November 13, 2016; New York Magazine

In New York Magazine, Jonathan Chait writes, “There’s no So You’ve Elected a Bullying, Racist, Authoritarian Swindler As President pamphlet within easy reach. The loyal opposition faces an unusual paradox. What will almost certainly be a catastrophe for the Republican Party in the long run will also be a catastrophe for the United States much sooner.”

The concept of loyal opposition is important to our democracy but many in civil society are asking themselves about its application in the wake of the recent presidential election and, indeed, it is a tough moment.

Donald Trump as a candidate said things that offended many and challenged our assumptions about the way our democratic process is supposed to work. He tuned into the struggles of an overlooked segment of our population, one ignored by his opponent and most conventional political pundits. His key to bringing white, working class voters into his camp was a willingness to light a match to racial, gender, religious, and class animosities—even hatreds. His campaign’s policy positions seem built on a web of misinformation and put people and our planet at great risk. New York Times columnist Paul Krugman described it as “unprecedented in its dishonesty; the fact that the lies…resonated with a large bloc of voters, doesn’t make them any less false…Lies are lies, no matter how much power backs them up.”

When the sun rose Wednesday morning, we had a new president, and not the one all the “experts” told us we would be greeting. In the wake of this surprise, we need to figure out for our ourselves, for our organizations, and for those we serve the meaning of what we lived through. How will we respond to Trump supporters who are thrilled with their victory and who expect his words to quickly become his actions? Or to the more than 50 percent of the voters who did not support Trump, some of whom took to the streets to tell us loudly, “He is not our candidate.”

A “normal” election features candidates who, though they may heatedly disagree about their previous records and the government policies and programs they will work to enact, agree on a set of values and share a commitment to a united country. When the battle ends, the scars are not so deep that they cannot heal quickly. The basic social fabric of our nation remains in place.
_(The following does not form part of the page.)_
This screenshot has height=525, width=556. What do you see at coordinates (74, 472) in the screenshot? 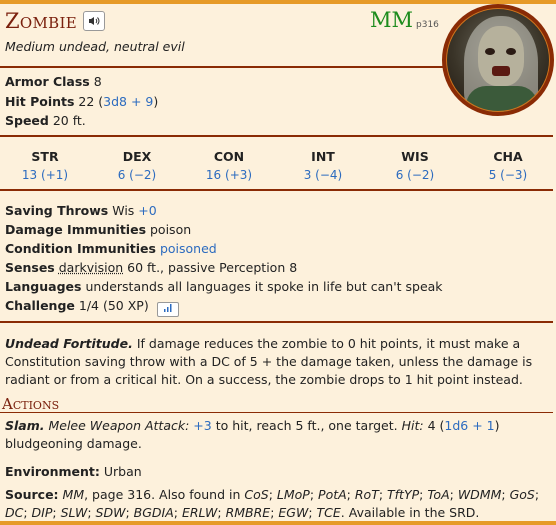
I see `environment: Environment: Urban` at bounding box center [74, 472].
On Wednesday morning, was there a “new” Donald Trump? Was the hate speech just overheated rhetoric from a passionate but inexperienced campaigner? Now that Trump will be the next president, do we wipe the slate clean and forget his words and his actions along the campaign trail? Should the policy proposals his supporters expect to be enacted on Day 1 of his term, proposals that threaten great harm to so many, be seen, like so many campaign promises, as just words that will never be acted upon?
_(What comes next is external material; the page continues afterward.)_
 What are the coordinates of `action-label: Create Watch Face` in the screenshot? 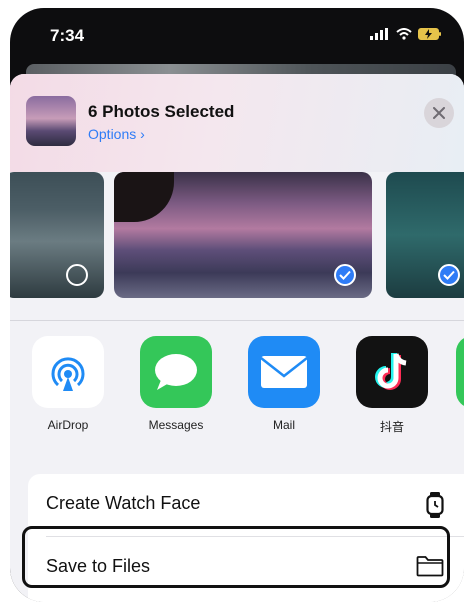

If this were just politics as usual, we’d know how to greet a new president, even one with whom we have policy disagreements. Organizations taking this stance are ready to forget the campaign, suspend judgment, and allow the new administration to start with a blank slate. Take, for example, the National Council of Jewish Women:

NCJW welcomes President-Elect Donald Trump’s pledge to be president for all Americans.…The American people have spoken, and we will look forward to a peaceful transition of power. We urge all our elected officials from both sides of the aisle to foster a bipartisan spirit and willingness to compromise in order to solve our nation’s most pressing problems.…We will work together with our nation’s next president and Congress.

No bridges burned or gauntlets thrown. But for others, this is not business as usual; they see this as the time to draw lines and mobilize. The ACLU took out a full-page ad in the New York Times to state its position forcefully.
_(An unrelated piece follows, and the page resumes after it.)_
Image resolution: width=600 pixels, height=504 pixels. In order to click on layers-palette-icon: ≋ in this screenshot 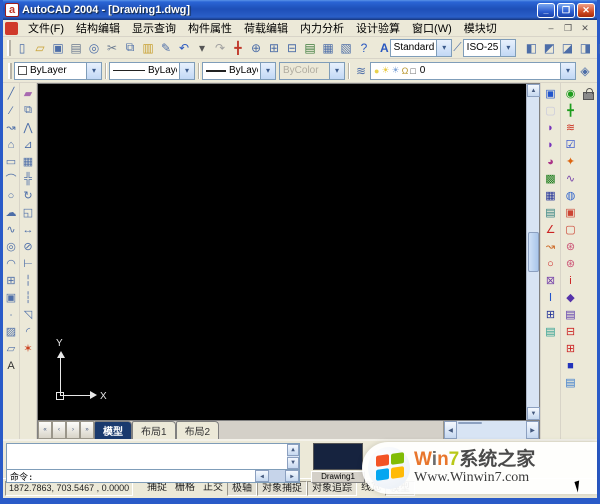, I will do `click(361, 71)`.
If you do not reverse course and instead endeavor to make these campaign promises a reality, you will have to contend with the full firepower of the ACLU at every step…thousands of volunteers, and millions of card-carrying supporters are ready to fight against any encroachment on our cherished freedoms and rights.

Still other organizations have begun to develop resources to mitigate any harm that will be dealt out as the Trump Administration enacts its policy agenda. Oakland organizational leader Cat Brooks told the Times that “her group and other leaders in the city were planning to raise money to provide direct services for social programs they feel certain will be cut under a Trump administration and a Republican-controlled Congress. They were making plans, for example, to find ways to offer diabetes testing and counseling if the Affordable Care Act is repealed.”

In other years, only political scientists (and, of course, Nonprofit Quarterly) would take a deep interest in how the nonprofit sector would respond to the transition of national leadership. This year, it’s important for every organization to think very carefully about how to act and react at this moment. What must we protect, or even advance, and how will we do so?

Chait’s article is well worth reading, even down to his call to have Obama stay involved as an opposition leader but the conclusion to his article makes it pretty clear what he thinks overall.

Trump’s election is one of the greatest disasters in American history. It is worth recalling, however, that history is punctuated with disasters, yet the country is in a better place now than it was a half-century ago, and a better place than a half-century before that, and so on. Despair is a counterproductive response. So is denial—an easy temptation in the wake of the inevitable postelection pleasantries and displays of respect needed to maintain the peaceful transfer of power. The proper response is steely resolve to wage the fight of our lives.